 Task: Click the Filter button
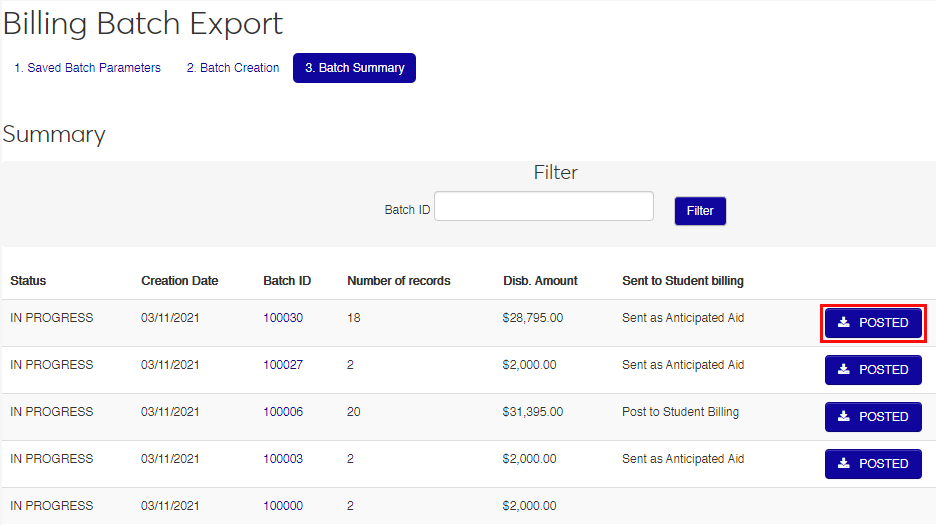click(700, 211)
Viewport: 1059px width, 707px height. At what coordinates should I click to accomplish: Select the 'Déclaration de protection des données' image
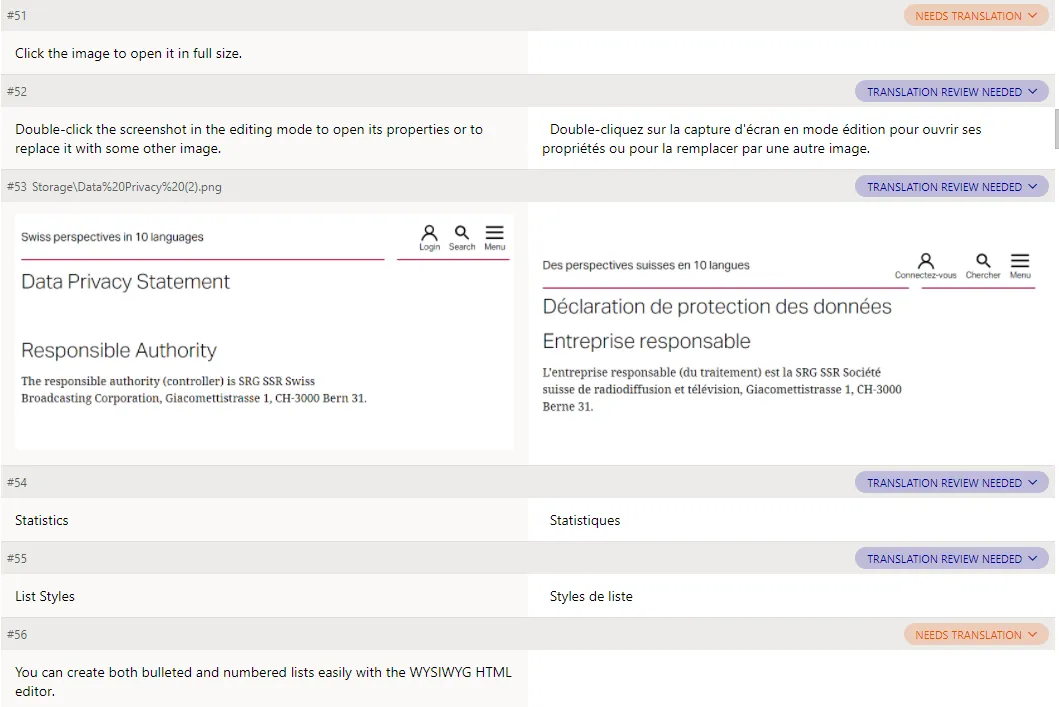tap(790, 335)
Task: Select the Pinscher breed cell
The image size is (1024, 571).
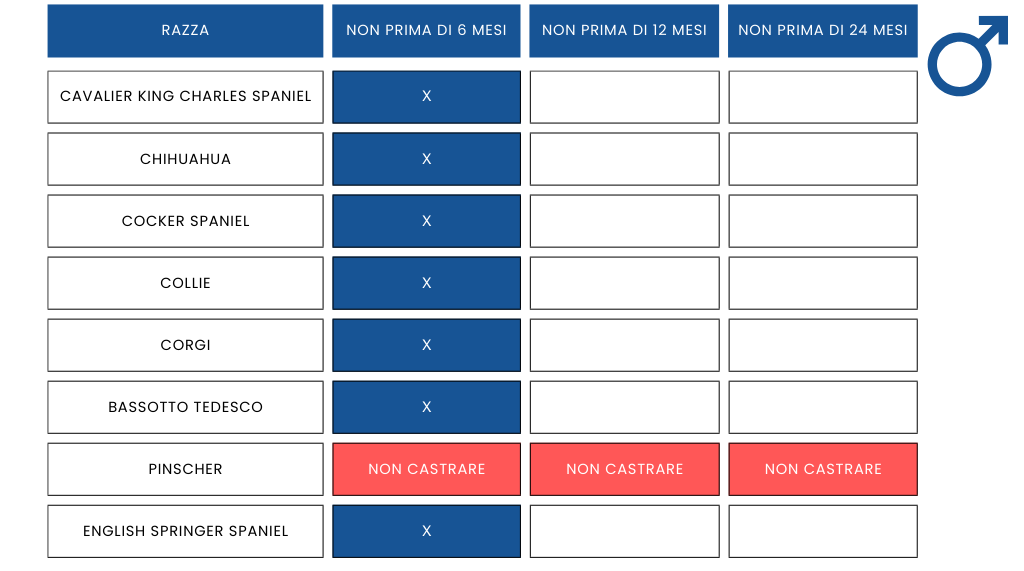Action: click(185, 469)
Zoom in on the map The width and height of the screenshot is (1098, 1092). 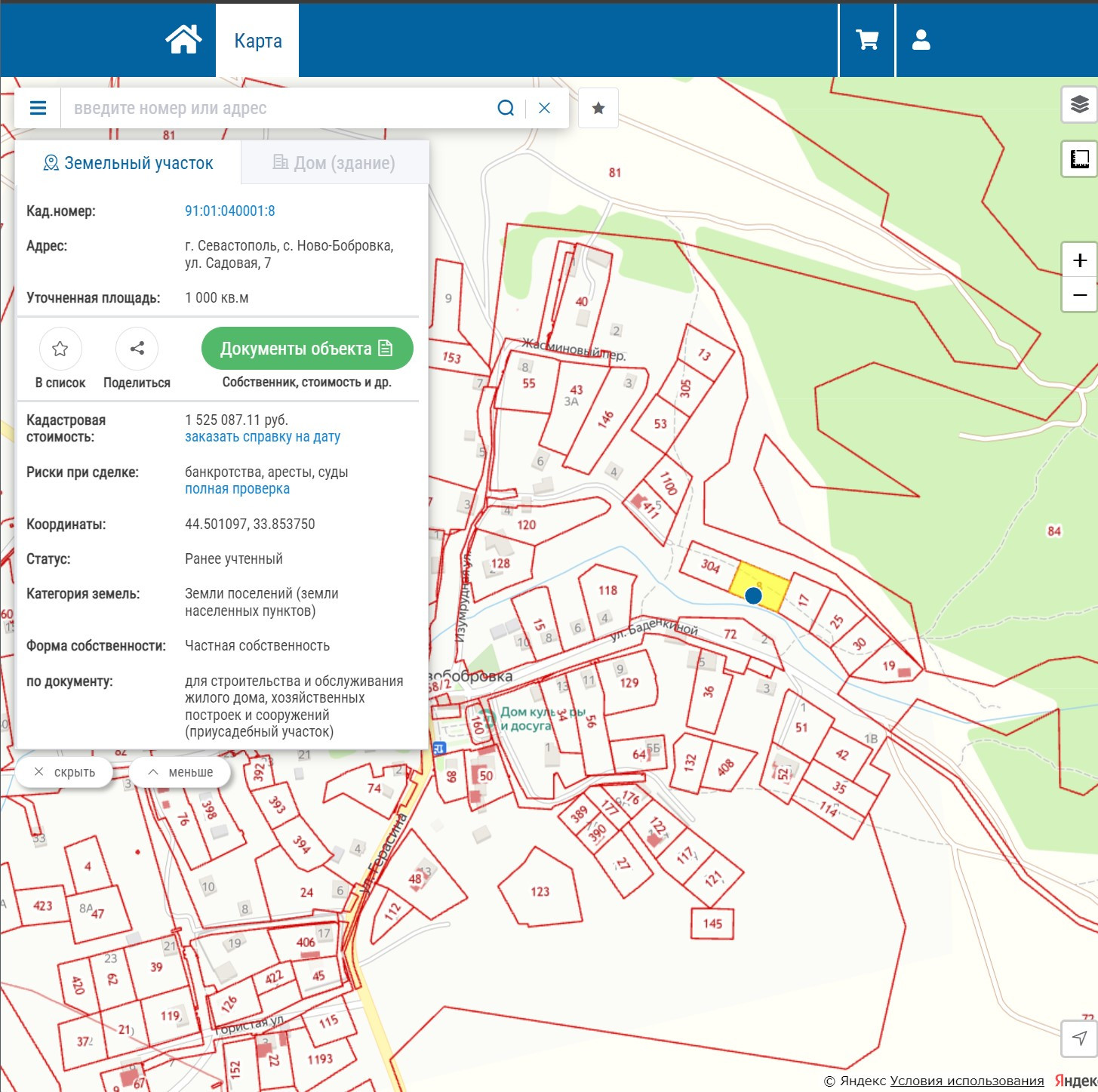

++++++++++++++++++++

[The task] Retype each entry precisely. Skip images entirely.

[Exercise solution]
 Task: Click the Filter button
click(700, 211)
Viewport: 1059px width, 707px height. At what coordinates should I click to accomplish: Select the 'Déclaration de protection des données' image
tap(790, 335)
Task: Select the Pinscher breed cell
The image size is (1024, 571).
Action: click(185, 469)
Zoom in on the map The width and height of the screenshot is (1098, 1092). 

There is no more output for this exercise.